In his two and a half years at the helm of Luzira SS, Ssenyimba says his major focus has been on improving the learning environment for the learners and ensuring team work and a cordial working environment for the staff. 

Ms Susan Olyak, a deputy head teacher at Luzira SS, concurs that there has been improvement in the learning environment at the school through the repainting of all the classrooms, and ensuring that the compound is clean. 

“Mr Ssenyimba has also rehabilitated the school playground, and purchased a new school van last year to aid in the transportation of the learners,” says Olyak.

He has also heavily supported co-curricular activities with the school currently the reigning wood ball champions.  

“In 2023, our boys took the boys’ national trophy and girls were runners-up at the national championships. In 2022, both the boys and girls teams emerged champions at the national meet,” says Olyak. 


Other infrastructural achievements include the installation of a biometric attendance system to track students’ attendance and reduce absenteeism. As well as the improvement of the computer lab through the procurement of 20 brand new computers, as well as equipping the science laboratories with enough furniture. 

The school has also witnessed an improvement in the academic performance with the school registering 70 first grades in 2022, from the 55 that had been registered in 2021. In 2023, 108 candidates scored first grades. 

Ssenyimba attributes this to ensuring that basics are done well. 

“We make sure we do the basics well, notably teachers teaching the learners, marking the tests and exams and returning the results. We also have remedial lessons to boost candidate classes in syllabus coverage as well as administering short topical tests which helps learners to master the concepts, and where they have challenges, this gives us the opportunity to correct them in time.” 

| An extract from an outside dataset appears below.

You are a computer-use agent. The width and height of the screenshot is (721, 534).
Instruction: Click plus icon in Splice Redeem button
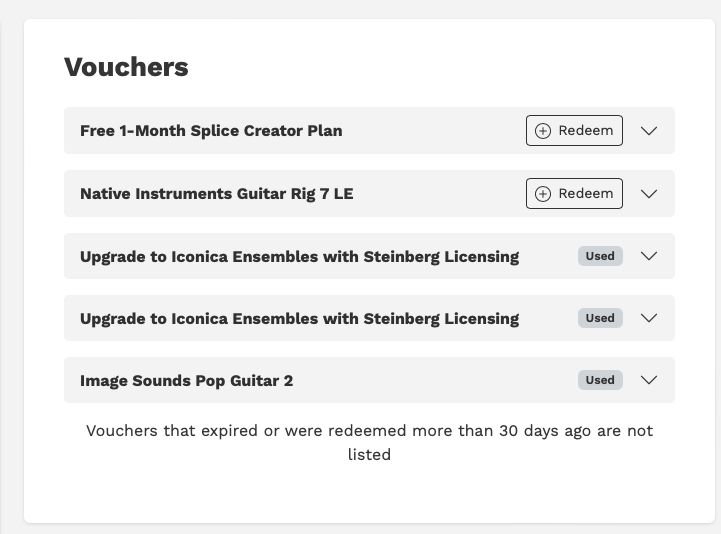tap(543, 131)
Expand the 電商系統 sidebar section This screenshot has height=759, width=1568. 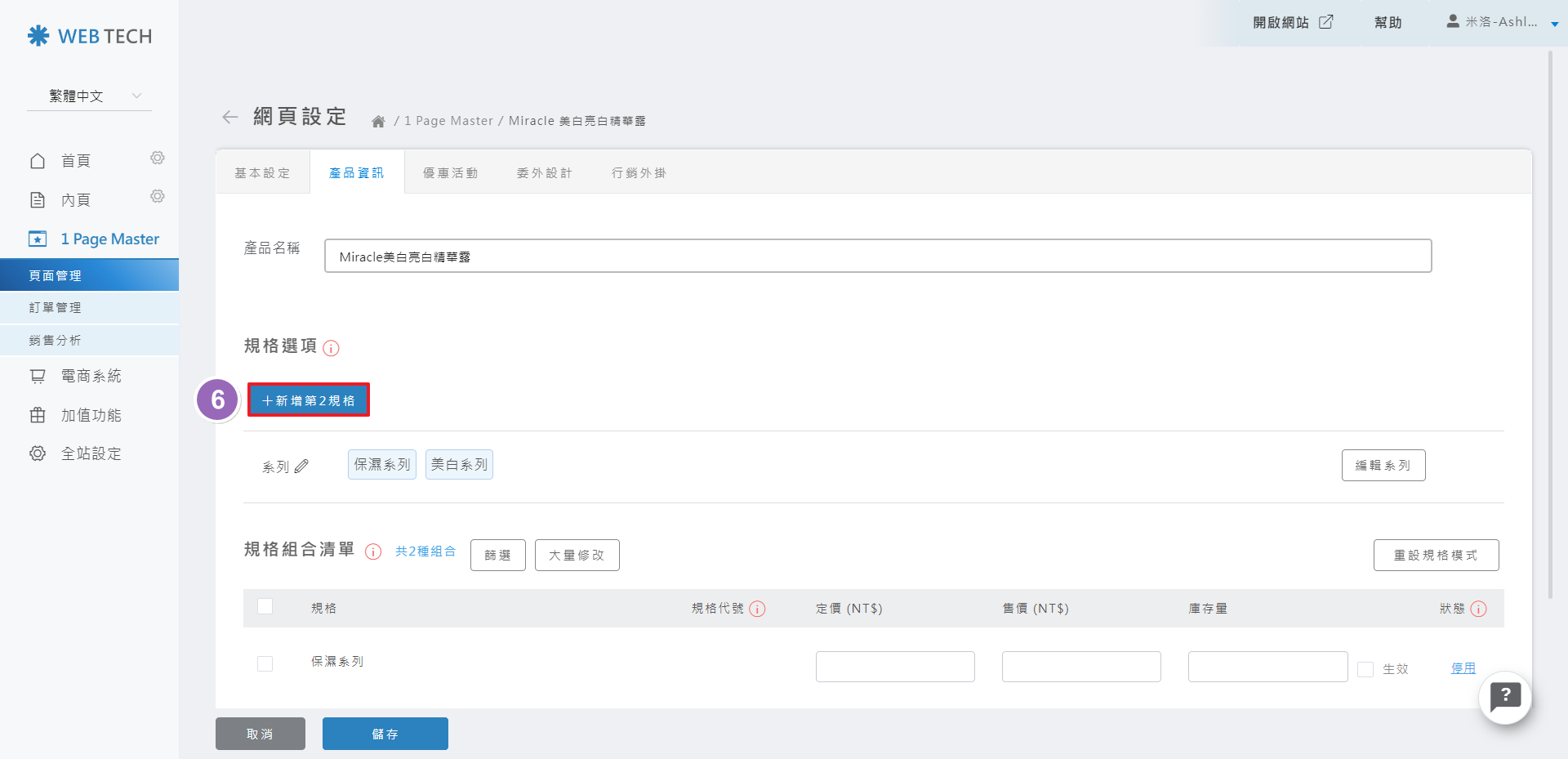pyautogui.click(x=91, y=376)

Ssenyimba has also encouraged co-teaching where there is more than one teacher in a classroom at a time, to support, supplement and complement each other as teachers.  The school is also doing a lot of benchmarking with sister schools. 

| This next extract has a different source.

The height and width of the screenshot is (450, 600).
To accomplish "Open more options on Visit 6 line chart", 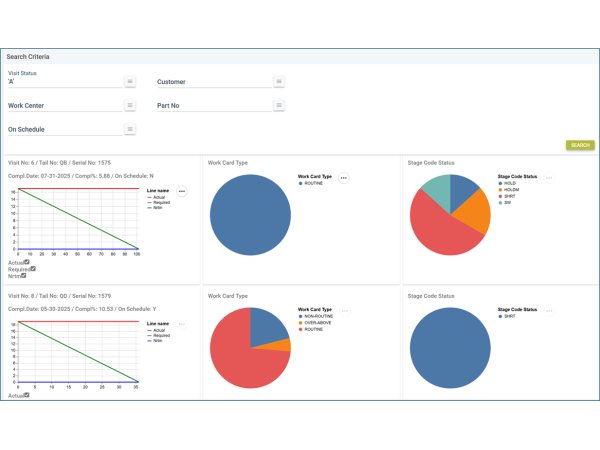I will point(181,191).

“We have also tried to ensure discipline. Highly performing schools have zero tolerance to indiscipline,” says Ssenyimba. 

With these practices, the school enrolment has since grown from 2,800 students in 2021 to 3,200 learners currently. 

Ssenyimba however, decries the challenge of inadequate textbooks as well as government paid teachers commensurate to the student numbers.  

“We are a USE school with most of our learners coming from less privileged backgrounds, but determined to escape poverty through education. We therefore have huge students numbers but with few teachers from the government,” Ssenyimba explains.  

Mr Kavuma George William, a long serving teacher at the school, says Ssenyimba has introduced a culture of students loving and having attachment to their school. 

“We are slowly noticing that culture of belonging, where students do not feel ashamed, but rather speak with pride about their school,” Kavuma observes. 

Emulates others

Recognising the contribution of his predecessors, Ssenyimba says he is determined to add a brick in the building of the school just like his predecessors did. 

“We are riding under the principle of resilience at all times. Despite operating with meagre resources, we must reach the highest level of efficiency by getting the best out of whatever we do using the available minimal resources,” he says. 

He advises fellow teachers to be selfless and serve with passion and dedication, and always be of impact wherever they are. 

“Personally, I always endeavour to impact those that I interact with to become better than myself. This has propelled me to inspire and challenge my learners to realise the best out of themselves,” says Ssenyimba.